Willamette faculty, staff foster strong relationships with students

by Jennifer Johnson,

  • Faculty member talks to international students and their families at event he hosts at his house.
    Willamette Law Dean Curtis Bridgeman speaks to international students at an event he hosted at his home a few years ago. Bridgeman and his wife, Beth, welcome students in a variety of ways. When Willamette Law has had female students from Muslim countries, Beth has taken them out to tea as a group each semester.

One evening at midnight, Professor of Law David Friedman received a text from a student. 

The student was preparing for the bar and requested to talk first thing in the morning. Friedman texted back, “I’m up now,” and they talked through what was going on.

While the timing of the text was unusual, the fact that Friedman had given the student his cell number was not. 

Students are usually in a period of great transition in their life, he said, whether they’re adults switching careers or preparing for their first professional experience.

He often reaches out by giving his cell number or turning Starbucks into an informal office space to field bar prep questions. Sometimes, students don’t have other people they can turn to or they’re afraid to ask anything in general, he said. 

“It’s just what I do,” he said. “If you have a relationship you build day-to-day with students, they’re much more inclined to talk to you.” 

For a lot of faculty and staff at Willamette, small things matter. Making students feel supported and welcomed is a priority, and the university’s recent ranking stems from true stories. 

Faculty care deeply about students’ professional growth. When Alfredo Zuniga ’12 contacted Associate Professor of Biology Jason Duncan to learn more about the subject, Duncan gave Zuniga his own project and trained him for 18 months in a one-to-one lab setting, an experience essentially unheard of at larger colleges. After Athletics Communications Director Robert McKinney found out Brandon Chinn ’14 was curious about media jobs, he gave Chinn an increasing number of writing responsibilities — game day programs, player biographies, stories about athletic events — that prepared him well for his first job with the Portland Trail Blazers.

Brief A: In the article about Willamette faculty and staff, how long did Jason Duncan train Alfredo Zuniga in the lab?
Brief B: Say whether each statement agrees with the article about Willamette faculty and staff. (i) David Friedman got the student's text at midnight. (ii) Beth Bridgeman took female students from Muslim countries out to tea once a year. (iii) Brandon Chinn's first job was with the Portland Trail Blazers.
Brief C: Carry on the article about Willamette faculty and staff from its last sentence.

Data section:
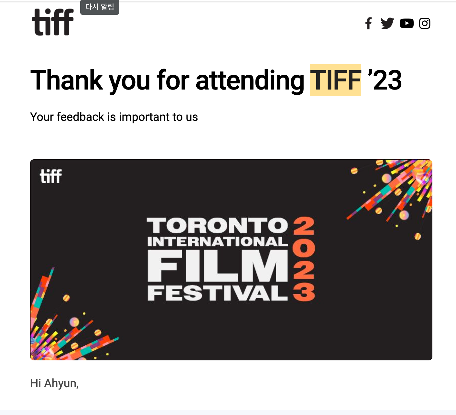
Task: Click the INTERNATIONAL word in banner
Action: [x=217, y=241]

Answer area A: For 18 months, in a one-to-one lab setting.

Answer area B:
(i) Yes: "One evening at midnight, Professor of Law David Friedman received a text from a student."
(ii) No: "Beth has taken them out to tea as a group each semester."
(iii) Yes: "that prepared him well for his first job with the Portland Trail Blazers."

Answer area C:
But faculty and staff also appreciate the comfort food can bring to students. Over Thanksgiving, Willamette Law Dean Curtis Bridgeman and his wife, Beth, have handed out cookies and coffee at the library. In the spring, they hosted a barbecue for his contracts class — he agreed to hold the dinner if every student correctly answered a particularly tricky part of an exam. 

Reyna Meyers, administrative program coordinator for classical studies, and her husband Craig have hosted several groups of students — Opening Days leaders, students from the Willamette Law Review and Tokyo International University of America, the Native and Indigenous Student Union — at their home for countless dinners or to make fry bread. 

Even from India, MBA’s Director of Recruitment Juliet Valdez made one student feel at home. 

Before Valdez traveled to Bangalore for work, she met Rakesh Muddukrishna ’20, a native of the city, to learn more about the city. During their lunch, she immediately sensed two emotions: excitement and sadness. 

“He was so excited to tell me everything about the city but he was sad he couldn’t be there to show me around,” she said. 

Muddukrishna, who kept in touch with Valdez during her trip, offered to connect her with his sister, Kavana. Of course Valdez would meet her — they ended up shopping together. Valdez returned to Willamette with a gift from his sister and a box full of his favorite snacks and sweets. 

“I always put the student first,” Valdez said. “Our MBA program is two years. To me, this is two years away from a student’s family, network and support system. We do our best to make sure students are supported.”